[PATCH 2/5] list-objects-filter: implement filter only:commits

[Date Prev][Date Next][Thread Prev][Thread Next][Date Index][Thread Index]

 



Teach list-objects the "only:commits" filter which allows for filtering
out all non-commit and non-annotated tag objects (unless other objects
are explicitly specified by the user). The purpose of this patch is to
allow smaller partial clones.

The name of this filter - only:commits - is a bit inaccurate because it
still allows annotated tags to pass through. I chose it because it was
the only concise name I could think of that was pretty descriptive.
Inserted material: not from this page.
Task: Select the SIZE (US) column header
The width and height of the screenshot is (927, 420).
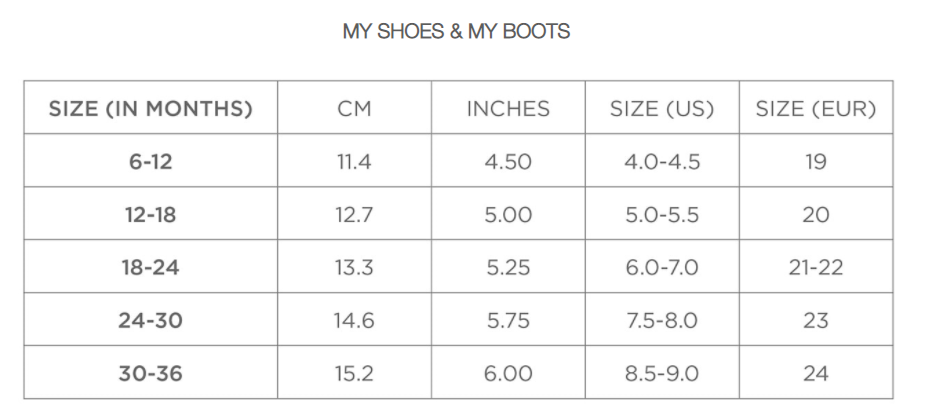Action: point(662,109)
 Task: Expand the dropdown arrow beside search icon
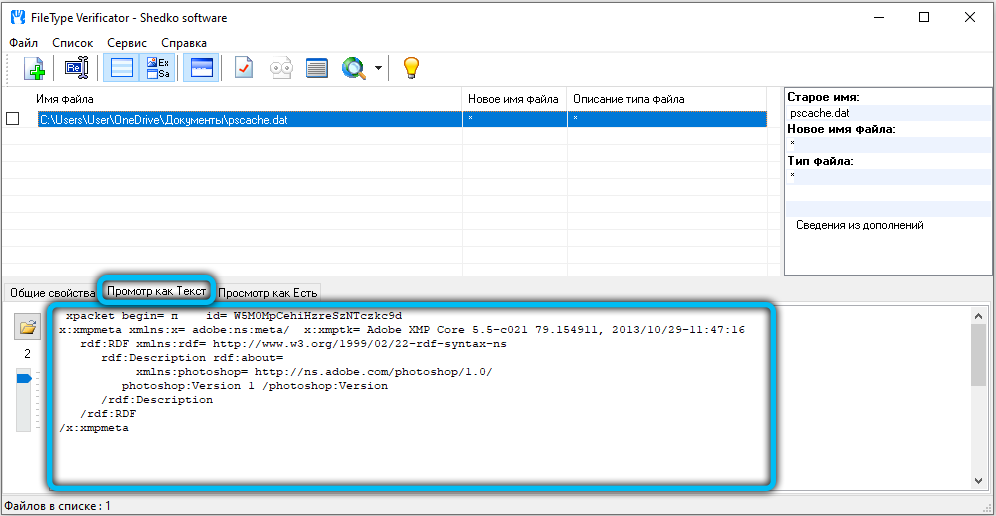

I
considered and decided against "tree:none" because the code and
documentation for filters seems to lack the concept of "you're filtering
this, so we'll implicitly filter all referents of this." So "tree:none"
is vague, since some may think it filters blobs too, while some may not.
"only:commits" is specific and makes it easier to match it to a
potential use case.

Signed-off-by: Matthew DeVore <matvore@xxxxxxxxxx>
---
 Documentation/rev-list-options.txt     |  2 ++
 list-objects-filter-options.c          |  4 +++
 list-objects-filter-options.h          |  1 +
 list-objects-filter.c                  | 43 ++++++++++++++++++--------
 t/t5317-pack-objects-filter-objects.sh | 30 ++++++++++++++++++
 t/t6112-rev-list-filters-objects.sh    | 13 ++++++++
 6 files changed, 80 insertions(+), 13 deletions(-)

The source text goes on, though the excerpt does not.